Myeloproliferative neoplasms (MPNs) are now recognized to cause a wide spectrum of renal disease, including thrombotic complications, extramedullary hematopoiesis, vascular nephrosclerosis, and glomerulopathy. The biological basis for vascular nephrosclerosis and glomerulopathy in MPNs remains to be elucidated, although has been presumed to result from increased cytokine levels.

Case Description

A 66-year-old man recently diagnosed with primary myelofibrosis (PMF) was referred to onconephrology clinic for acute kidney injury. He had initially presented 4 months prior with several weeks of night sweats and weight loss. Bone marrow biopsy was performed for evaluation of severe anemia and revealed JAK2 V617F and exon 12 mutated PMF. At the time of ruxolitinib initiation, his creatinine was noted to have risen to 2.06 mg/dL from 1.5 mg/dL, prompting nephrology referral. In onconephrology clinic, vital signs were remarkable for hypertension to 185/96 with no abnormalities on physical exam. Creatinine was 1.9 mg/dL with albumin of 3.9 g/dL and 9.5 g/g proteinuria with spot urine albumin to creatinine ratio 7123 mg/g. SPEP and UPEP revealed no M spike. Renal biopsy was performed and revealed glomerular, tubulointerstitial and vascular changes compatible with diabetic nephropathy, including mesangial matrical increase and mild thickening of the glomerular basement membrane, as well as fibrotic and hyaline changes of the arterioles. The patient denied any history of diabetes.

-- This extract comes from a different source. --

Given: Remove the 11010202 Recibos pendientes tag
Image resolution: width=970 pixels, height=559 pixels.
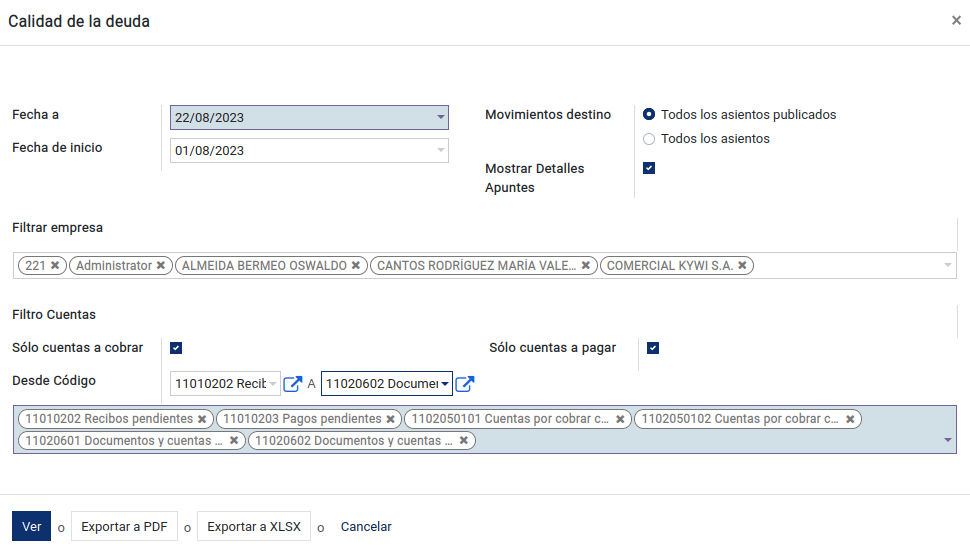Looking at the screenshot, I should coord(202,419).
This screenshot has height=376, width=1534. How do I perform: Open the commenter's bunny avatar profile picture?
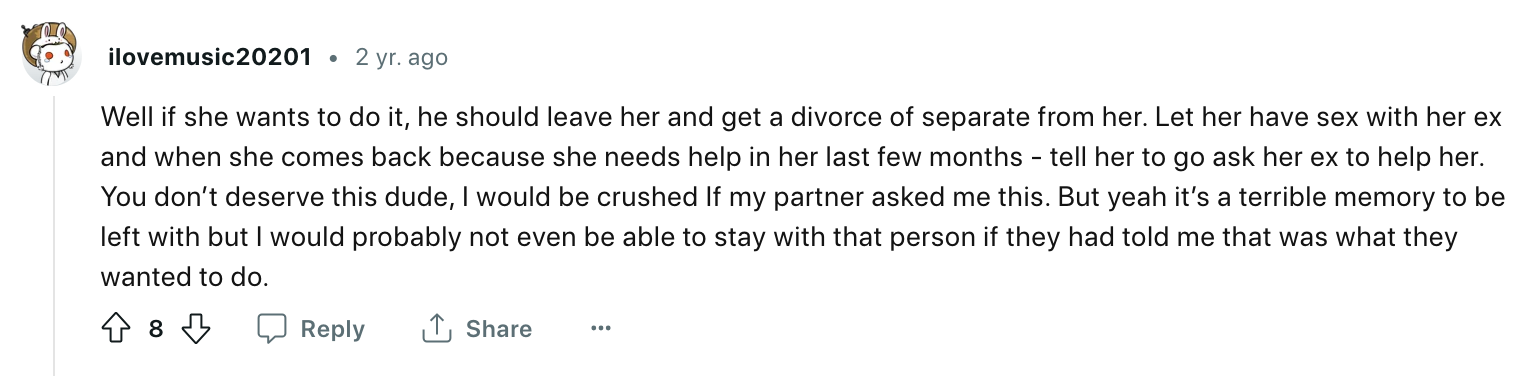pyautogui.click(x=54, y=58)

Fructosamine test was sent to evaluate for diabetes mellitus in the setting of frequent blood transfusions and was normal at 257 umol/L. In the absence of the appropriate clinical context for diabetes, his biopsy findings were ultimately attributed to MPN-associated glomerulopathy, which closely resembles the glomerular changes of diabetes.

Discussion

This report adds to a growing literature describing cases of MPN-associated glomerulopathy, an entity whose pathologic description resembles that of diabetic glomerulosclerosis. Given the lack of clinical association between diabetes and MPN, the close pathologic parallels between diabetic nephropathy and MPN-associated glomerulopathy could suggest common causal mechanisms for both diseases and a possible role for cytokine-mediated glomerular damage in diabetic kidney disease.